Postdoctoral researcher Boris Shneyer shares the latest developments in his research on LAMA2-RD, the progress made so far, and the perspectives this offers for patients affected by this rare, inherited muscle disease. Thanks to the support of Stichting Voor Sara and the Prinses Beatrix Spierfonds, he is working on an innovative stem cell therapy based on patient-derived material.

The research group of Prof. Dr. Bert Smeets is committed to develop and produce a patient-derived stem-cell-based therapy for rare, genetic muscle diseases. As a postdoctoral researcher in the group, my work focuses on LAMA2-related dystrophy (LAMA2-RD), a severe muscular dystrophy. Thanks to the support of the Voor Sara Foundation and the Prinses Beatrix Spierfonds, I am able to carry out a two-year research project aimed at developing a novel therapy for LAMA2-RD patients carrying a LAMA2 mutation, which is common in the Netherlands.

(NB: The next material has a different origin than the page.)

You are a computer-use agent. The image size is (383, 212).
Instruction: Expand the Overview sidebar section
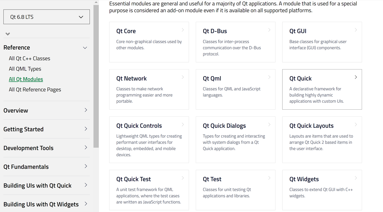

In the Netherlands, about 1/3 of the LAMA2-RD patients have the same mutation in one or both copies of the LAMA2-gene. This mutation has the same ancestry and is called a founder mutation. This mutation in the LAMA2 gene causes the body to make three different versions of the LAMA2 protein, one of which is only slightly shorter, the other 2 are truncated, non-functional proteins. LAMA2 related muscular dystrophy (LAMA2-RD) patients with the founder mutation are less severly affected than the patients with no functional LAMA2 protein, which suggests that the shorter LAMA2 protein may be partially functional. This means that increasing the amount of this protein could bring therapeutic benefits.

Boris Shneyer (left) and Bert Smeets.

Presence of LAMA2-protein in muscle biopsies

The first step is to make sure that the shorter protein is indeed functional. Limited data from literature shows the presence of LAMA2-protein in muscle biopsies of patients with the founder mutation, which is encouraging. In order to quantify these observations, we will measure the levels of the LAMA2 protein in biopsies (muscle and skin) and patient cells, compare them with controls and relate them to the clinical symptoms. We expect to see that patients with higher LAMA2 protein levels have fewer symptoms.

We have built and optimized the workflow needed for these measurements. To be able to collect this data, we have submitted a clinical study for approval to analyze biopsies and cells that were taken in the past. We are also submitting other clinical studies. One study aims to collect skin biopsies to measure LAMA2 protein levels. Skin biopsies have advantages over muscle biopsies – it is easier to measure LAMA2 protein levels in them and they are much less invasive than muscle biopsies.

ASO-therapy

The next step is to increase the amount of the shorter protein. We are testing a new treatment called antisense oligonucleotide (ASO) therapy. ASOs are small molecules that can change the way cells make proteins and can be used to increase the amount of the shorter LAMA2 protein. To test this therapy, we use muscle stem cells from LAMA2MD patients, which carry the founder mutation.

We found that indeed ASO treatment increases the levels of the shorter LAMA2 protein, that its effect lasts for at least two weeks and that the effect persists when muscle cells fuse into muscle fibers. This is an important step in confirming that the treatment can work.

A third study is being prepared to collect muscle cells from more patients with the founder mutation, which will allow further testing of the ASO therapy in patient cells. My work combines genetic tools and innovative therapeutic strategies to bring us closer to effective treatment options for patients.